Difference jokes
What is the difference between a Libertarian and a dumb polack?
Not much difference.
What is the difference between men and women?
Men have 2 heads, women have 4 lips because men do all the thinking, and women do all the talking.
What's the difference between a salad and a baby? People don't usually scream when you shake around a salad.
What's the difference between MH370 and my dad?
Both disappeared, but one killed 239 people.
What’s the difference between a gun and liberals?
Guns only have one trigger.
What's the difference between your new girlfriend and a tornado? At first, there is a lot of blowing, and then your house will be gone.
What’s the difference between jelly and jam?
You can’t “jelly” it in her ass.
What's the difference between a Catholic priest and the devil?
The devil always has horns... not just around children.
Ur mama so fat she needs two watches because she's in different time zones.
What’s the difference between a basketball player and an orphan?
One has a home to run to.
What is the difference between an orphan and a non-orphan?

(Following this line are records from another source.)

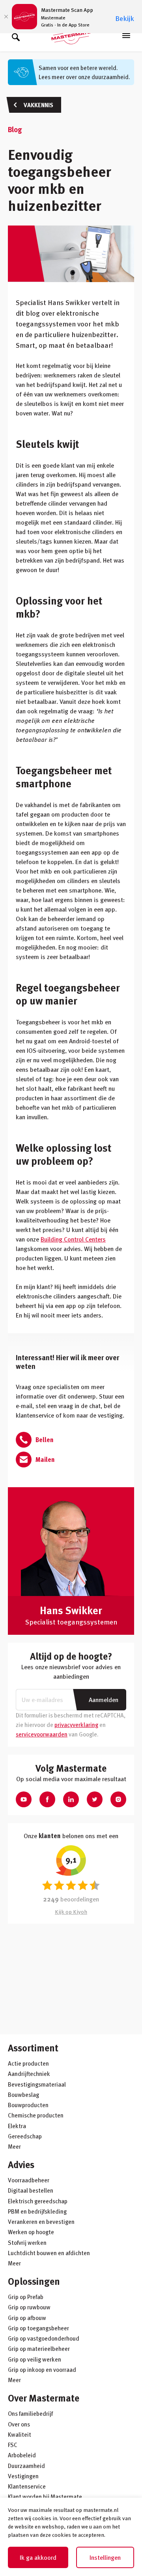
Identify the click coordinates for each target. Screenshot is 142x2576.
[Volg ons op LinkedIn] (71, 1799)
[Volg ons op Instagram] (118, 1799)
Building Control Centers (73, 1239)
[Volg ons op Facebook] (47, 1799)
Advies (21, 2164)
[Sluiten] (6, 16)
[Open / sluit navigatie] (126, 35)
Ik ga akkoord (38, 2557)
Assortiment (33, 2048)
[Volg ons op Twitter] (95, 1799)
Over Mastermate (43, 2398)
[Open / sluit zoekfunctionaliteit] (16, 35)
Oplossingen (34, 2281)
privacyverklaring (76, 1724)
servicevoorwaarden (41, 1734)
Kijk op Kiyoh (71, 1911)
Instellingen (105, 2557)
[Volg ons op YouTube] (24, 1799)
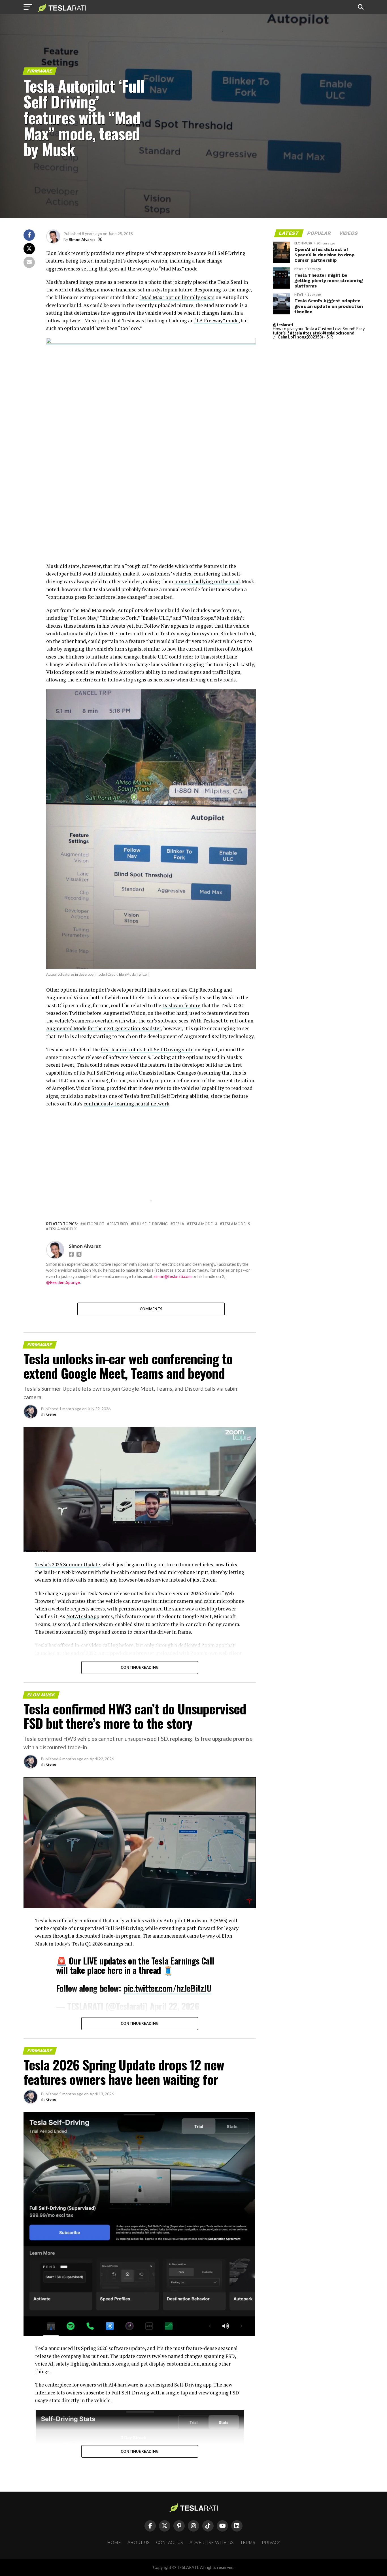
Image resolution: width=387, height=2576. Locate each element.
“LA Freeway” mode (216, 320)
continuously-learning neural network (126, 1103)
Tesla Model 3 (203, 1224)
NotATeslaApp (82, 1616)
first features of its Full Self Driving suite (147, 1049)
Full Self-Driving (150, 1224)
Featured (118, 1224)
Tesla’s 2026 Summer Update (67, 1564)
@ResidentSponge (63, 1282)
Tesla (178, 1224)
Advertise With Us (212, 2542)
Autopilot (93, 1224)
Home (114, 2542)
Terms (247, 2542)
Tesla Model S (236, 1224)
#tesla (296, 333)
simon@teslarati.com (173, 1276)
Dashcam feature (181, 1005)
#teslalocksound (338, 333)
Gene (51, 1414)
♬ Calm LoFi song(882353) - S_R (303, 336)
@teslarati (283, 324)
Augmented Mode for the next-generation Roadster (103, 1028)
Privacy (271, 2542)
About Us (138, 2542)
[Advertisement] (151, 522)
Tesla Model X (62, 1229)
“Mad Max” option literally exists (176, 297)
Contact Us (169, 2542)
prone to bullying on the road (207, 581)
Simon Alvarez (82, 239)
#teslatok (312, 333)
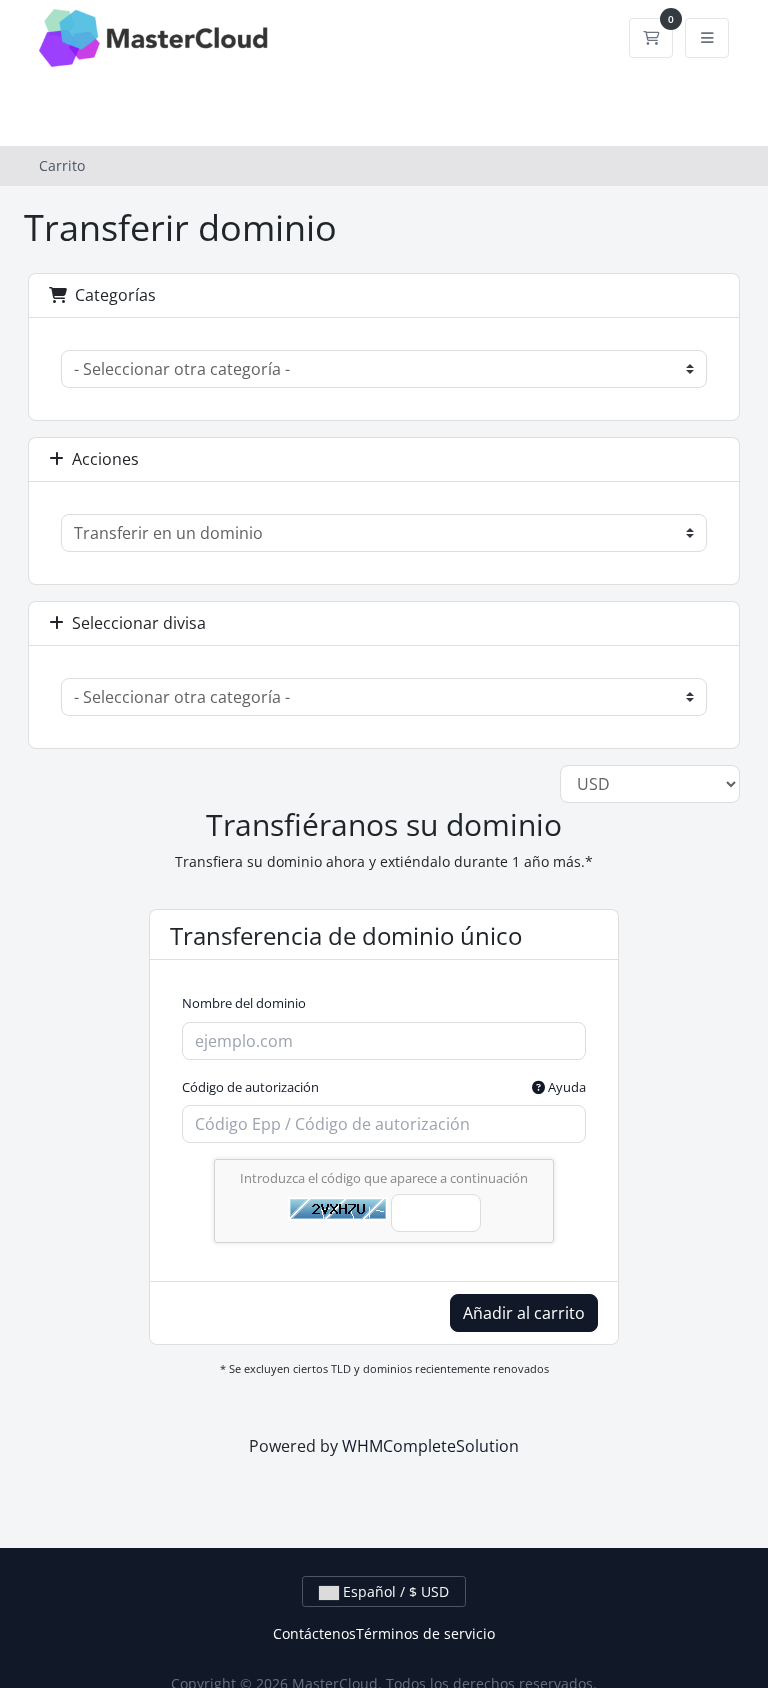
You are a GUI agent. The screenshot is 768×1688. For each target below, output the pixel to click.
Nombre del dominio (244, 1003)
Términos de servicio (425, 1633)
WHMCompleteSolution (430, 1446)
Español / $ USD (394, 1591)
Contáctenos (314, 1633)
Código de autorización (384, 1087)
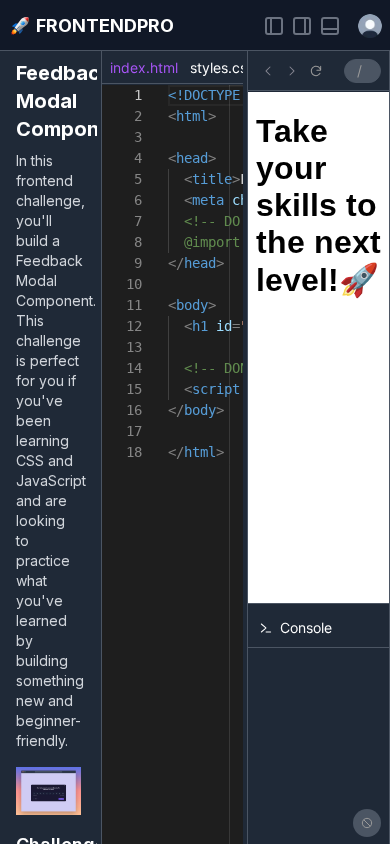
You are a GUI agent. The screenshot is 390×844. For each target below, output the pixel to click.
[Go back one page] (268, 71)
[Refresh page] (316, 71)
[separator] (99, 447)
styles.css (222, 67)
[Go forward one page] (292, 71)
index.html (144, 67)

You can slap the orphan, but not the non-orphan because they can actually tell their parents.
What's the difference between economy and Vietnamese?
Economy doesn't work.
Sister: Wanna know the difference between your singing and your flute playing?

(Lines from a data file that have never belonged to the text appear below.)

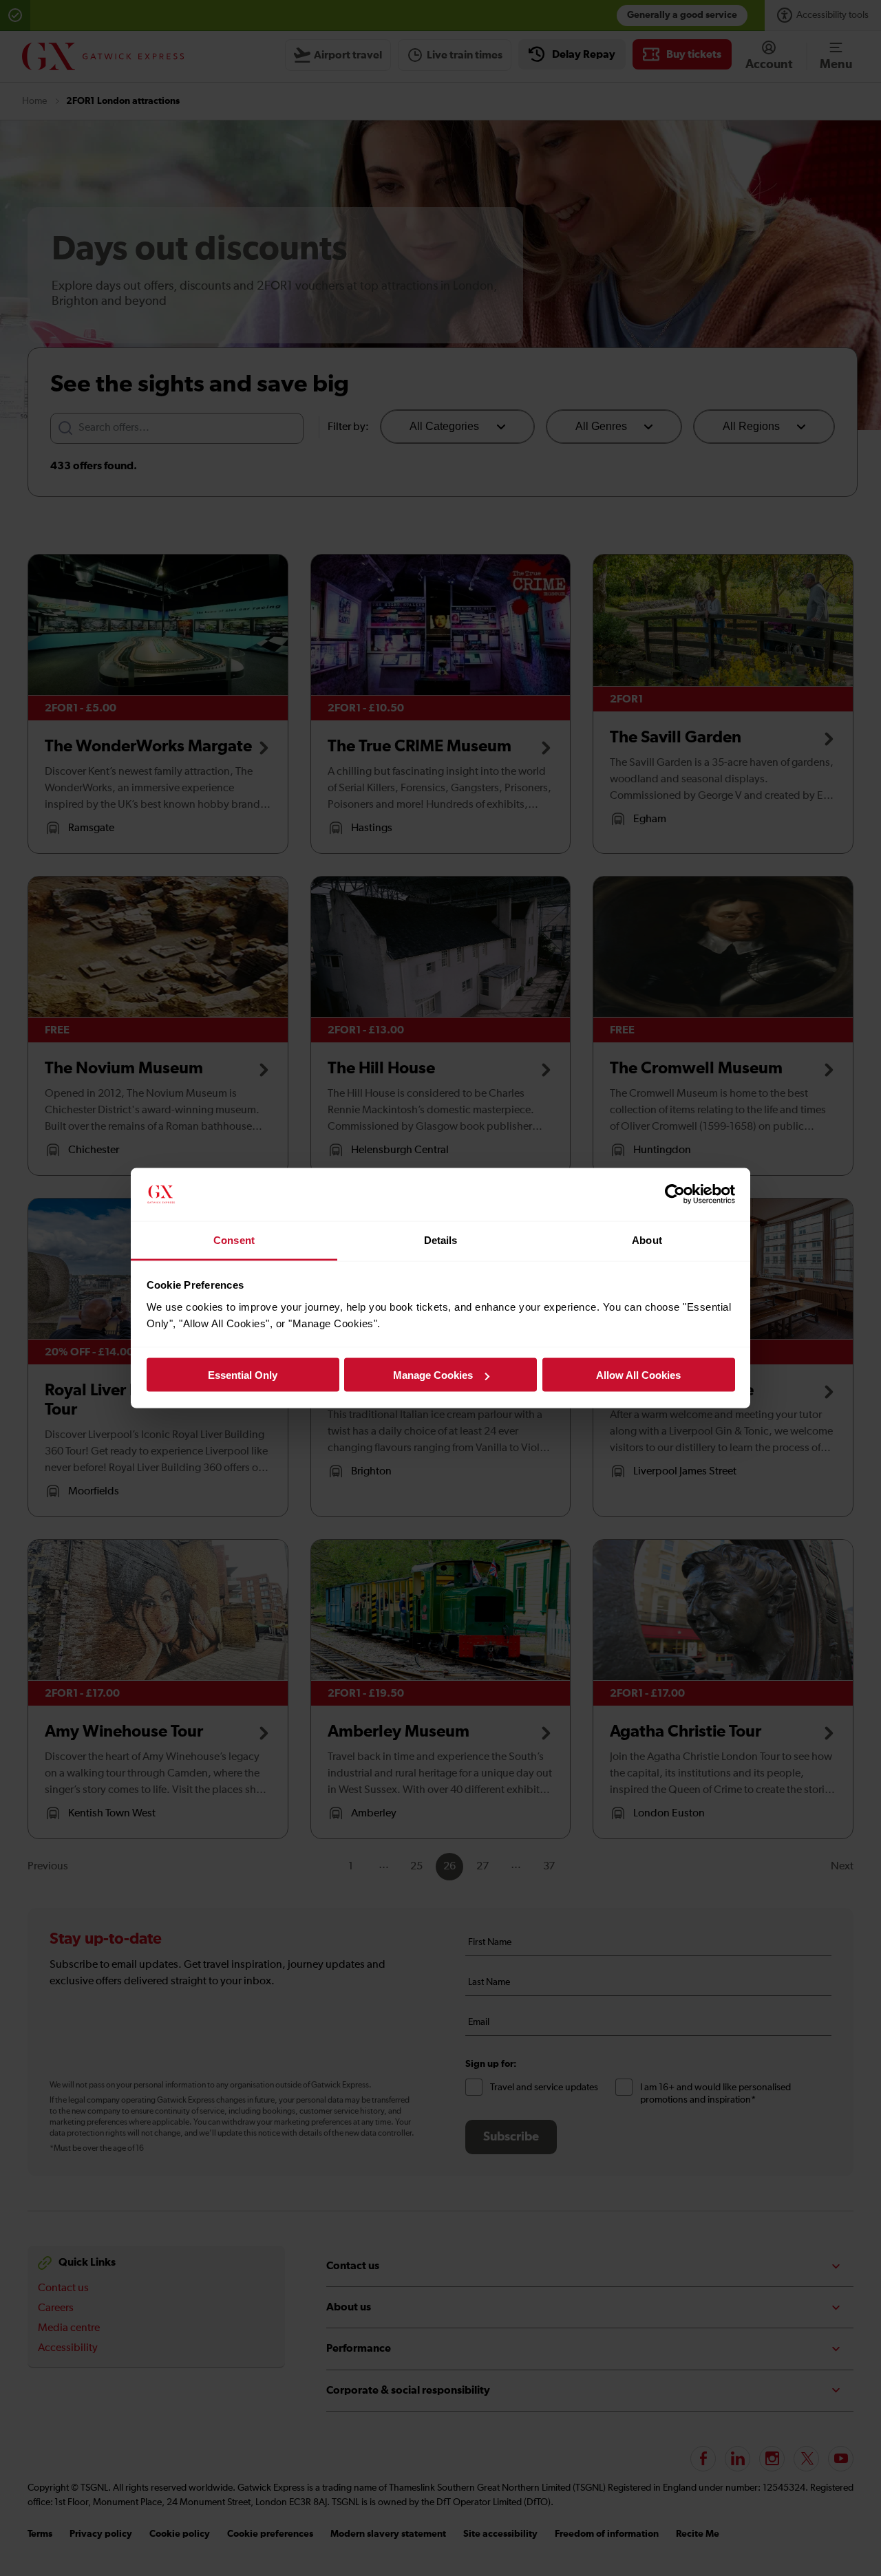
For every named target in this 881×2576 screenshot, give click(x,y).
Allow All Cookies (638, 1375)
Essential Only (242, 1375)
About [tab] (647, 1239)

Me: Sure... (Expecting a completely different response than what I get.)
Sister: Nvm, they have no difference.
Me: *Confused*
Sister: They're both horrible.
What is the difference between Twitter and this website?
There's no difference.
What's the difference between a gay man and a hairline?

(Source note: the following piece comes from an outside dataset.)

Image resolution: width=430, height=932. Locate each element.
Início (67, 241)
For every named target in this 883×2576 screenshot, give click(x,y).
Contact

The hairline is way straighter.
What is the difference between a leaf falling from a tree and an emo falling from a tree?
The leaf falls to the ground, the emo just hangs there.
What's the difference between a speed bump and a road kill?
About 40 mph.
What's the difference between an apple and an orphan?
The apples get picked.
What is the difference between a detective company and a man with eyes on his butt?
One has a private eye, and the other has eyed privates.
What's the difference between the woods and a hooker?
Some hookers have passions for nature. Other hookers will Kill ThEIR Tricks for payback!!!!!!